Bei den Frauen, mit denen er sich nach Emilys Tod zusammengetan hatte, war es leichter gewesen. Jack Manzoni war ein angesehener Mann in Tauranga. Wenn er auf einer Tanzveranstaltung in der Stadt auftauchte, lagen ihm die meisten Damen zu Füßen. Ein Lächeln, eine Aufforderung zum Tanz, ein paar süße Worte, in das Ohr der Auserwählten geflüstert, hatten meist gereicht, um sie in sein Bett zu lotsen. Jede von ihnen hatte sich wahrscheinlich ausgerechnet, die Gattin eines reichen Schafzüchters zu werden, der ihr ein luxuriöses Leben bieten könnte.
Nachdem die erste Verliebtheit verflogen war, hatten sie jedoch schnell erkannt, dass sein Herz noch immer einer anderen gehörte und er zudem kein Mann war, der den Luxus liebte.

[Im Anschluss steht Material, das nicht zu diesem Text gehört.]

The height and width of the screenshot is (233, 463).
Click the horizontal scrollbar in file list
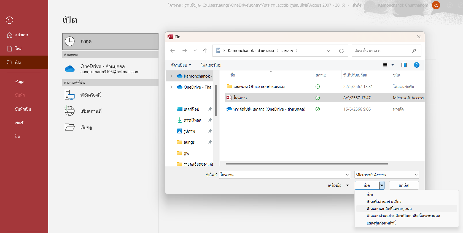tap(306, 164)
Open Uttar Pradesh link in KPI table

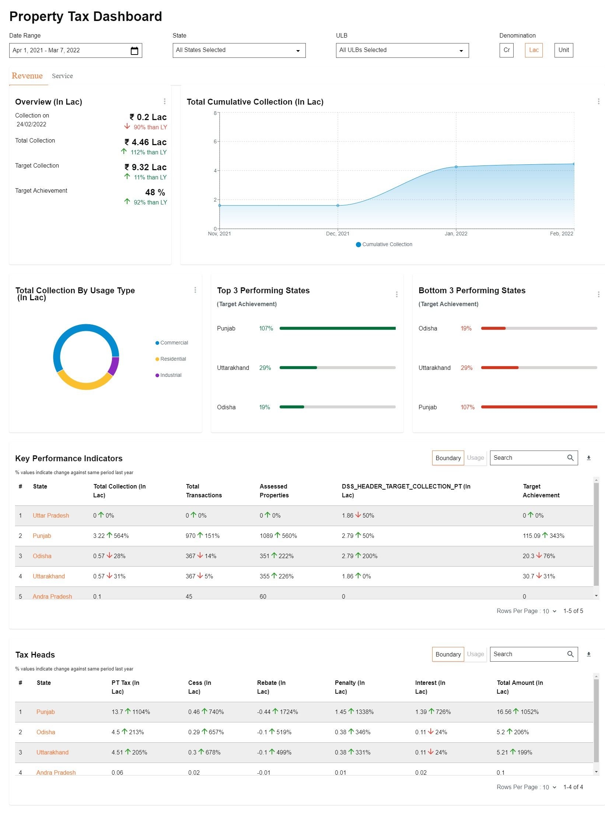coord(51,515)
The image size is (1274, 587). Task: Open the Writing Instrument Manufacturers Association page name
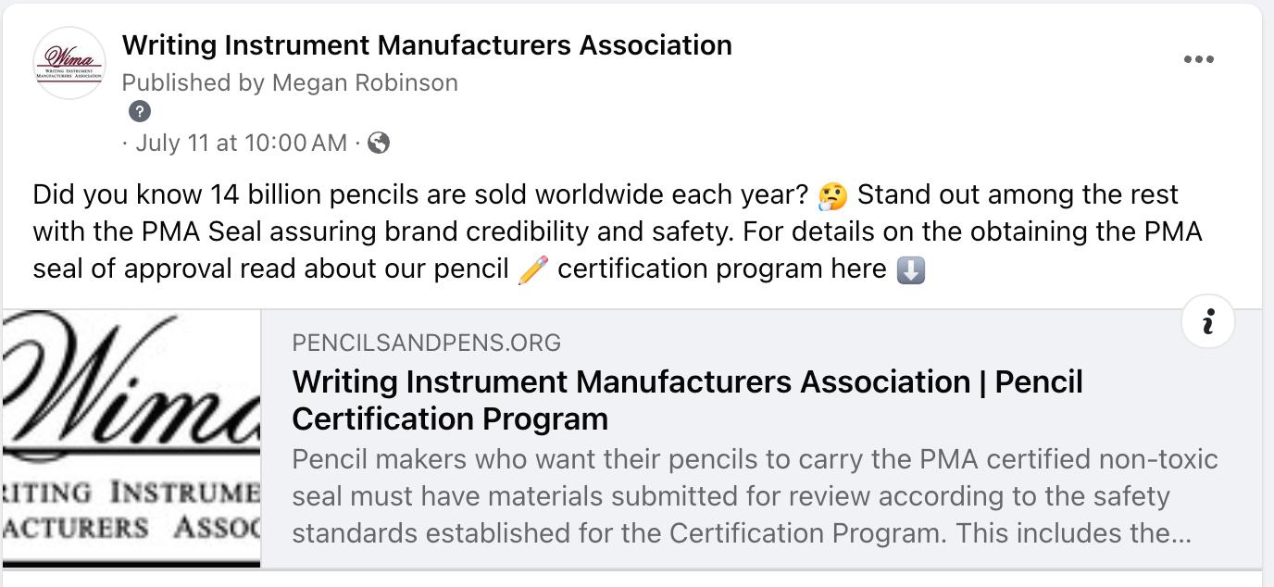(x=427, y=44)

Obwohl er reich war, wohnte er in einem Farmhaus, das trotz seiner Größe nicht wie der Landsitz eines Schafbarons anmutete. Die Inneneinrichtung war immer noch die, die seine Eltern einst aus Europa mitgebracht hatten. Jack hasste vollgestopfte Räume, er liebte die Weite, denn er war sie seit seiner Kindheit gewöhnt. Das widersprach der gängigen Mode, die einen Haufen Tand vorschrieb. Jack jedoch brauchte nur seine Bücher, seine Schafe - und eine Frau, deren Anblick allein ihn schon vergessen ließ, dass sein Haus überhaupt Wände besaß.
Jack seufzte. Das Leben der Nacht begann. Noch immer schaute er hinauf in das Firmament, während er fühlte, wie sich das Feuer des Alkohols in seinen Adern ausbreitete. Zu gern würde er wieder eine Frau an seiner Seite wissen, die er lieben und verehren konnte; eine Frau, die seine Seele zum Klingen brächte und vielleicht auch sein Klavier ...
Nun gut, sagte er sich und schickte einen Gedanken zu Moana, seiner Ratgeberin. Ich werde die wahine kennenlernen. Nicht heute, nicht morgen, aber demnächst.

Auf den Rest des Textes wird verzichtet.